I have a set of documents which need to have several different substrings to be replaced with either empty strings or other values. What's the fastest way to do this? Is there a way that is comparably faster than using regex?
There is a significant difference when you perform string substitution in a word by word / character by character, however this will not work in this case unless some form of string matching is being used.
Here are my previous attempts at this.
import re
def standard_for_loop(string, replacements):
# case sensitive for loop
for key, value in replacements.items():
# would not work unless case specific
string = string.replace(key, value)
return string
def regex_loop(string, replacements):
#case insensitive regex substitution in for
for key, value in replacements.items():
string = re.sub(key, value, string, re.IGNORECASE)
return string
def regex_multiple(string, replacements):
# case insensitive regex substitution using lambda
pattern = re.compile("({})".format("|".join(replacements.keys())), re.IGNORECASE)
return pattern.sub(lambda m: replacements[m.string.lower()[m.start():m.end()]], string)
def case_insensitive_for_loop(string, replacements):
def find_next(string, pattern, sub):
if pattern.lower() in string.lower():
match = string.lower().index(pattern.lower())
end = int(match + len(pattern))
new_string = string[end:]
# yield a replaced substring of original string
yield string[:match] + sub
yield from find_next(new_string, pattern, sub)
'''
# this is what I'm unsure about. How to negate need for
# for loop here and how to fix the append issue.
# Currently the functionality works but it appends output
# replacement to the result. I know the "+=" is the
# cause of the problem, but I'm not sure how to fix this.
'''
result = ''
for k, v in replacements.items():
for output in find_next(string, k, v):
result += output
return result
There are two problems, from my experience, the regex_multiple
is the most accurate but takes quite along time to complete.

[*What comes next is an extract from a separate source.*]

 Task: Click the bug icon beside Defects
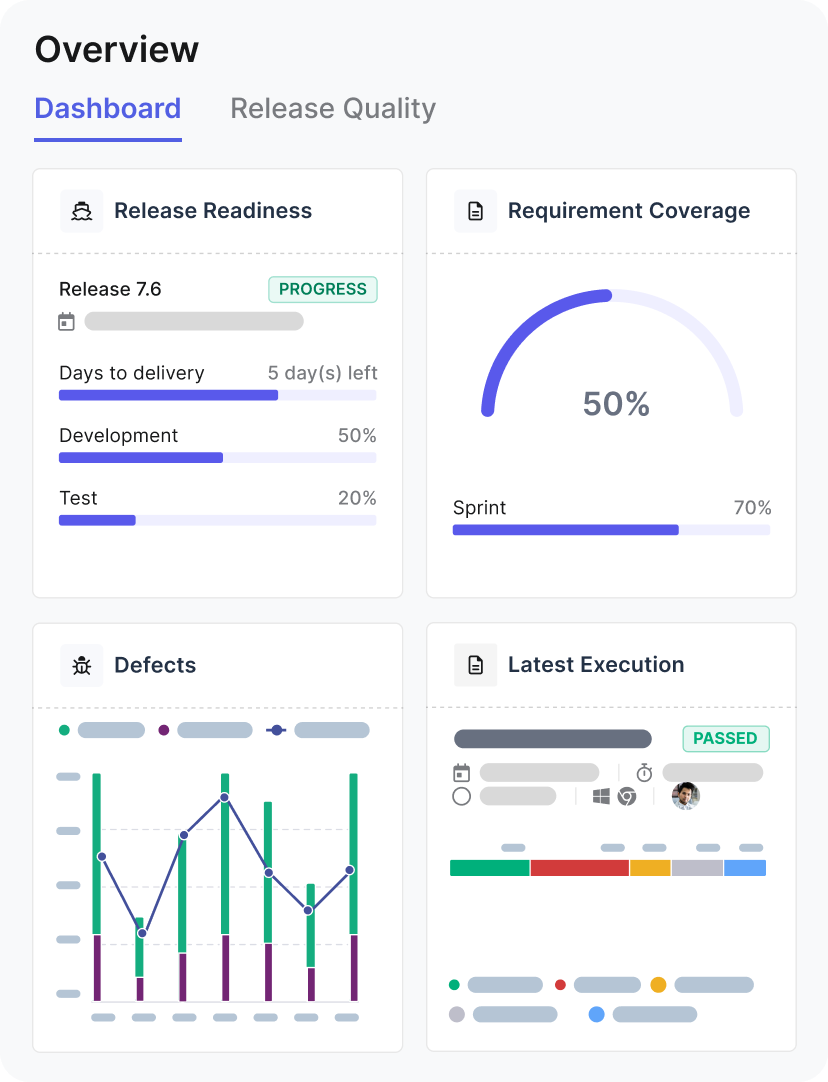point(82,665)
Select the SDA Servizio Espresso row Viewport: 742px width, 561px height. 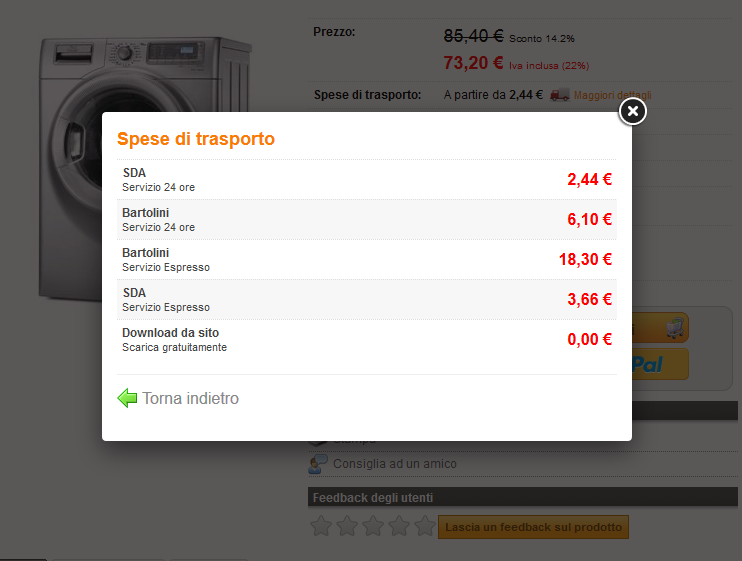[x=367, y=299]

The next most accurate is the case_sensitive_for_loop
but I don't know how to overcome the replacement vs. appending issue.
For example, it will replace the doc:
# for a sample document
doc = """Lorem ipsum dolor sit amet, consectetur adipiscing elit. Phasellus accumsan pulvinar massa ut pulvinar. Cras blandit quam non dictum tempus. Maecenas id posuere nibh. Nullam sit amet pharetra neque. Etiam nec imperdiet tellus. Nulla facilisi. Proin sit amet massa aliquam, pulvinar justo in, suscipit purus. Fusce in tempus orci. In consectetur, ipsum nec volutpat dapibus, felis magna scelerisque enim, et rutrum nunc ligula eget augue. Phasellus aliquam feugiat venenatis. Sed lobortis pharetra ipsum ut venenatis.

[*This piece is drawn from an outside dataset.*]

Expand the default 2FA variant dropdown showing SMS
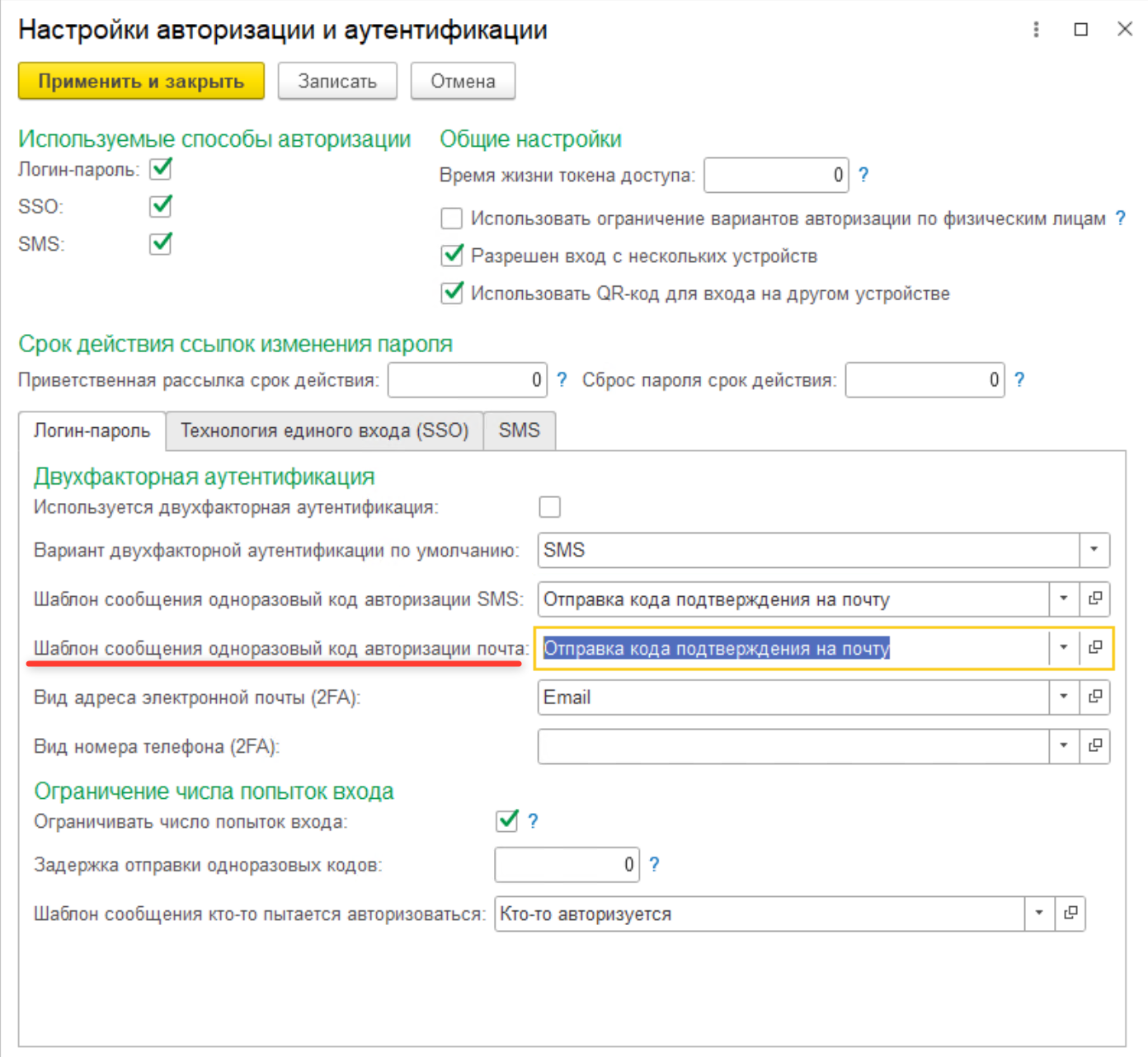click(x=1094, y=550)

Nullam ut accumsan orci. Vivamus faucibus augue in facilisis facilisis. Donec ut scelerisque ipsum. Ut mollis elit nibh, ut vulputate eros ultrices ac. Nunc ac urna sed libero imperdiet maximus non sed dui. Morbi ornare eu eros eget pharetra. Vivamus vestibulum nisi eu eros pulvinar aliquet.

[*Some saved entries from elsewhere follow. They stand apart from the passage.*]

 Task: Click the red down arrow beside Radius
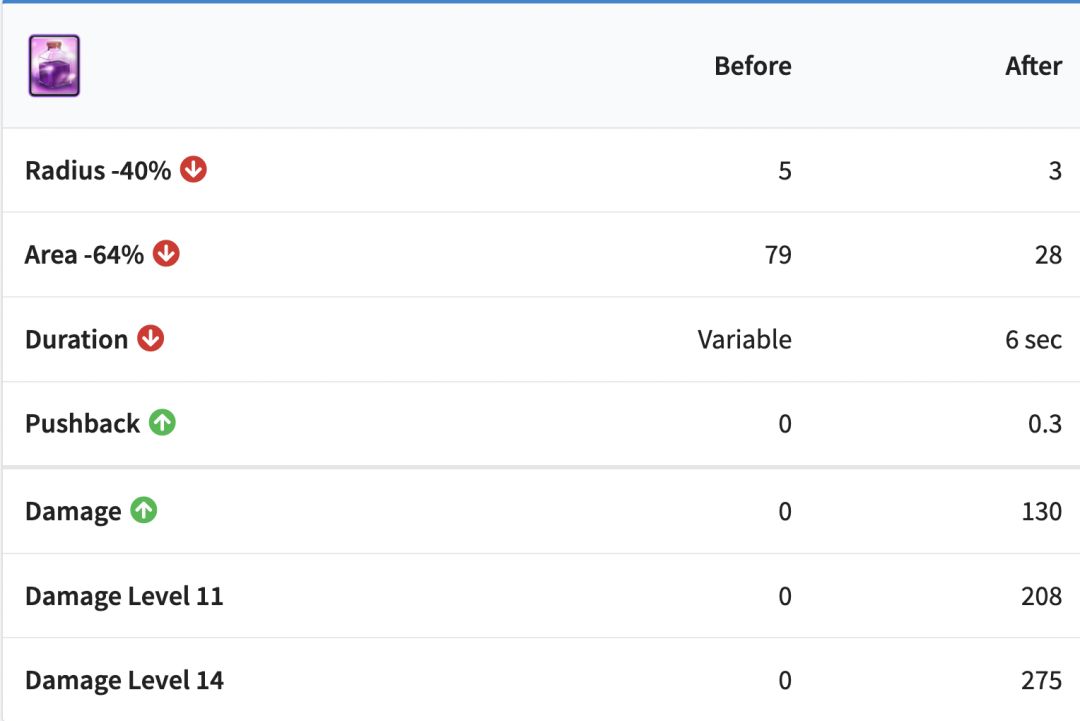click(193, 170)
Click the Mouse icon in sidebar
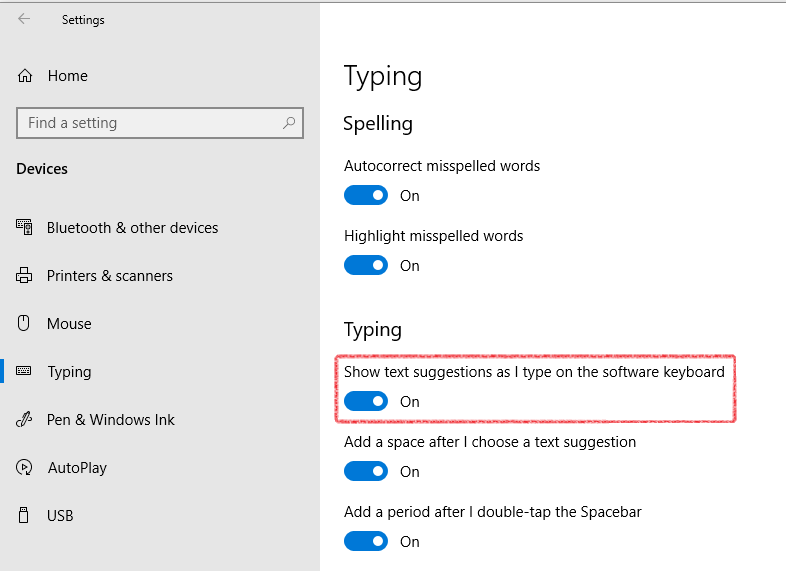The height and width of the screenshot is (571, 786). point(24,323)
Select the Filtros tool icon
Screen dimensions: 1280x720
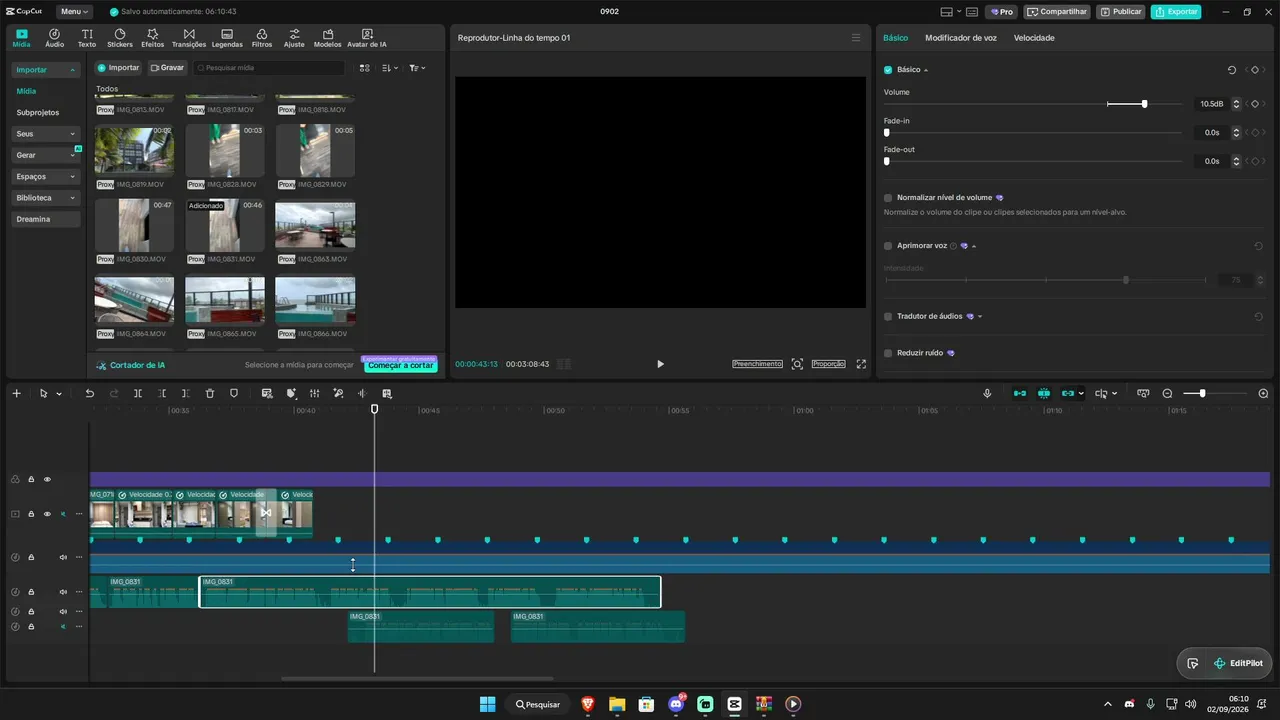[x=262, y=38]
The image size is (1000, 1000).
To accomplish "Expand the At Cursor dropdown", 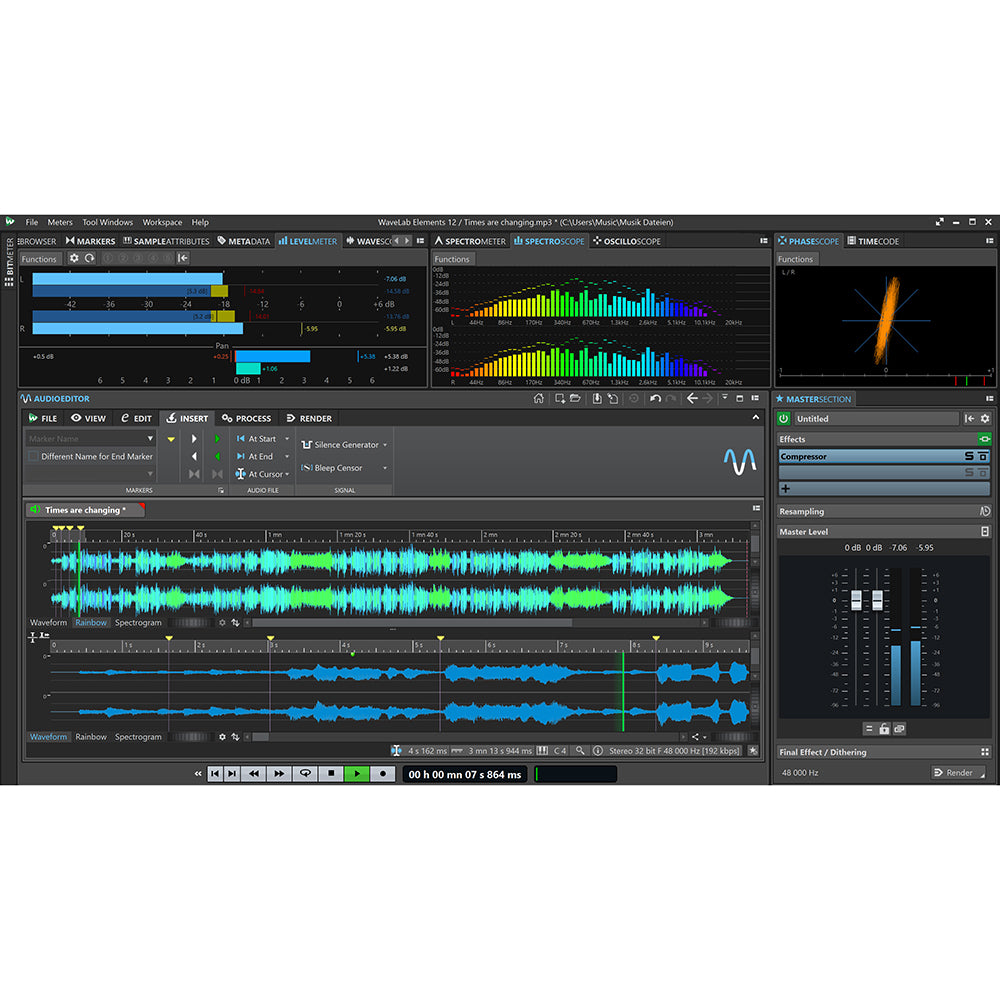I will 287,474.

Maecenas at justo bibendum, viverra urna nec, pellentesque orci. Cras ut molestie sem. Proin in tincidunt ex. Aliquam euismod id ligula a bibendum. Morbi at diam euismod, auctor ex non, venenatis ante. Proin convallis ex eu semper posuere. Etiam sed tincidunt massa. Vivamus aliquam mollis massa, nec lacinia est dictum vitae. In varius convallis pulvinar. Pellentesque aliquet pulvinar nibh vel dictum"""
#replacement strings where k is the substring to be searched and v is the value to be replaced with
repl = { 'venenatis ante':'',
'ipsum nec volutpat dapibus' : '',
'ipsum vulputate accumsan' : '',
'dolor sit amet':'',
'vivamus aliquam mollis massa':''
}
with :
Lorem ipsum dolor sit amet, consectetur adipiscing elit. Phasellus accumsan pulvinar massa ut pulvinar. Cras blandit quam non dictum tempus. Maecenas id posuere nibh. Nullam sit amet pharetra neque. Etiam nec imperdiet tellus. Nulla facilisi. Proin sit amet massa aliquam, pulvinar justo in, suscipit purus. Fusce in tempus orci. In consectetur, ipsum nec volutpat dapibus, felis magna scelerisque enim, et rutrum nunc ligula eget augue. Phasellus aliquam feugiat venenatis. Sed lobortis pharetra ipsum ut venenatis.
Nullam ut accumsan orci. Vivamus faucibus augue in facilisis facilisis. Donec ut scelerisque ipsum. Ut mollis elit nibh, ut vulputate eros ultrices ac. Nunc ac urna sed libero imperdiet maximus non sed dui. Morbi ornare eu eros eget pharetra. Vivamus vestibulum nisi eu eros pulvinar aliquet.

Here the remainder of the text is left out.